[PATCH 1/5] sched: fix capacity calculations for SMT4

Wed Jun 2 08:52:50 EST 2010

* Peter Zijlstra <peterz at infradead.org> [2010-05-31 10:33:16]:

> On Fri, 2010-04-16 at 15:58 +0200, Peter Zijlstra wrote:
> > 
> > 
> > Hrmm, my brain seems muddled but I might have another solution, let me
> > ponder this for a bit..
> > 
> 
> Right, so the thing I was thinking about is taking the group capacity
> into account when determining the capacity for a single cpu.
> 
> Say the group contains all the SMT siblings, then use the group capacity
> (usually larger than 1024) and then distribute the capacity over the
> group members, preferring CPUs with higher individual cpu_power over
> those with less.
> 
> So suppose you've got 4 siblings with cpu_power=294 each, then we assign
> capacity 1 to the first member, and the remaining 153 is insufficient,
> and thus we stop and the rest lives with 0 capacity.
> 
> Now take the example that the first sibling would be running a heavy RT
> load, and its cpu_power would be reduced to say, 50, then we still got
> nearly 933 left over the others, which is still sufficient for one
> capacity, but because the first sibling is low, we'll assign it 0 and
> instead assign 1 to the second, again, leaving the third and fourth 0.

Hi Peter,

Thanks for the suggestion.

> If the group were a core group, the total would be much higher and we'd
> likely end up assigning 1 to each before we'd run out of capacity.
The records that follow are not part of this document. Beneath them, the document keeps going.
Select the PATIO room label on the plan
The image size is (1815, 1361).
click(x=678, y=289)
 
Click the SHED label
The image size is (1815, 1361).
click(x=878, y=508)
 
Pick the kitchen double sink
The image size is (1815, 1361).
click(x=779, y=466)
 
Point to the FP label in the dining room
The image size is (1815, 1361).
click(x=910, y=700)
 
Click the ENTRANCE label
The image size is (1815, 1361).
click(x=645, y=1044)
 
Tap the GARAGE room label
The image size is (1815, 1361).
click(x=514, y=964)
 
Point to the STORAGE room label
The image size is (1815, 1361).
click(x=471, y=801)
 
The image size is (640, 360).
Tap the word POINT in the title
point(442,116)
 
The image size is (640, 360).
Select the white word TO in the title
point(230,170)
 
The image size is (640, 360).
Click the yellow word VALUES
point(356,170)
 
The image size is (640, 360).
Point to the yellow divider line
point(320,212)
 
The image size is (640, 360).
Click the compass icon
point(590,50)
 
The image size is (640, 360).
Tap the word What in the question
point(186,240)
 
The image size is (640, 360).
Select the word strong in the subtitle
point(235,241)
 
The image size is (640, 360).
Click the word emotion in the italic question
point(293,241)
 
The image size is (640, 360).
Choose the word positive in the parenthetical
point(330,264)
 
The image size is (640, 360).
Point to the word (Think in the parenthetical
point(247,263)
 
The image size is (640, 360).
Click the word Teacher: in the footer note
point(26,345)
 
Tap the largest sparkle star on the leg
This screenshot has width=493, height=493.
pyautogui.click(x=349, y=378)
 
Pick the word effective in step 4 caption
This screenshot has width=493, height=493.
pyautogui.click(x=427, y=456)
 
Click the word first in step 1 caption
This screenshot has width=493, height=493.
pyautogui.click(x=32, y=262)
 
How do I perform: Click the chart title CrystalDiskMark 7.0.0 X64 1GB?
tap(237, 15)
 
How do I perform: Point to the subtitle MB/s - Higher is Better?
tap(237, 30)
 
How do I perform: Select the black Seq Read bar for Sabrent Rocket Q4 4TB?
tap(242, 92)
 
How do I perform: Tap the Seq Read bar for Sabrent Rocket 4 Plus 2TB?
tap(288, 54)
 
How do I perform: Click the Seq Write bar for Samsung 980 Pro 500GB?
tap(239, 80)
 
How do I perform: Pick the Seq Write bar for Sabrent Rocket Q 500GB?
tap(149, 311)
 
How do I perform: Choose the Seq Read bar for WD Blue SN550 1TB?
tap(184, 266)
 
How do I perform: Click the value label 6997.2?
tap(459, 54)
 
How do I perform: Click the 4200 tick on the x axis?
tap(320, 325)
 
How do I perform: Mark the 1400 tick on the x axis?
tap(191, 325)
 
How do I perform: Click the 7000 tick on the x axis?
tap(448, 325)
This is a tricky case because we are depending upon the
DIV_ROUND_CLOSEST to decide whether to flag capacity to 0 or 1.  We
will not have any task movement until capacity is depleted to quite
low value due to RT task.  Having a threshold to flag 0/1 instead of
DIV_ROUND_CLOSEST just like you have suggested in the power savings
case may help here as well to move tasks to other idle cores.

> For power savings, we can lower the threshold and maybe use the maximal
> individual cpu_power in the group to base 1 capacity from.
> 
> So, suppose the second example, where sibling0 has 50 and the others
> have 294, you'd end up with a capacity distribution of: {0,1,1,1}.

One challenge here is that if RT tasks run on more that one thread in
this group, we will have slightly different cpu powers.  Arranging
them from max to min and having a cutoff threshold should work.

Should we keep the RT scaling as a separate entity along with
cpu_power to simplify these thresholds.  Whenever we need to scale
group load with cpu power can take the product of cpu_power and
scale_rt_power but in these cases where we compute capacity, we can
mark a 0 or 1 just based on whether scale_rt_power was less than
SCHED_LOAD_SCALE or not.  Alternatively we can keep cpu_power as
a product of all scaling factors as it is today but save the component
scale factors also like scale_rt_power() and arch_scale_freq_power()
so that it can be used in load balance decisions.

Basically in power save balance we would give all threads a capacity
'1' unless the cpu_power was reduced due to RT task.  Similarly in
the non-power save case, we can have flag 1,0,0,0 unless first thread
had a RT scaling during the last interval.

I am suggesting to distinguish the reduction is cpu_power due to
architectural (hardware DVFS) reasons from RT tasks so that it is easy
to decide if moving tasks to sibling thread or core can help or not.

--Vaidy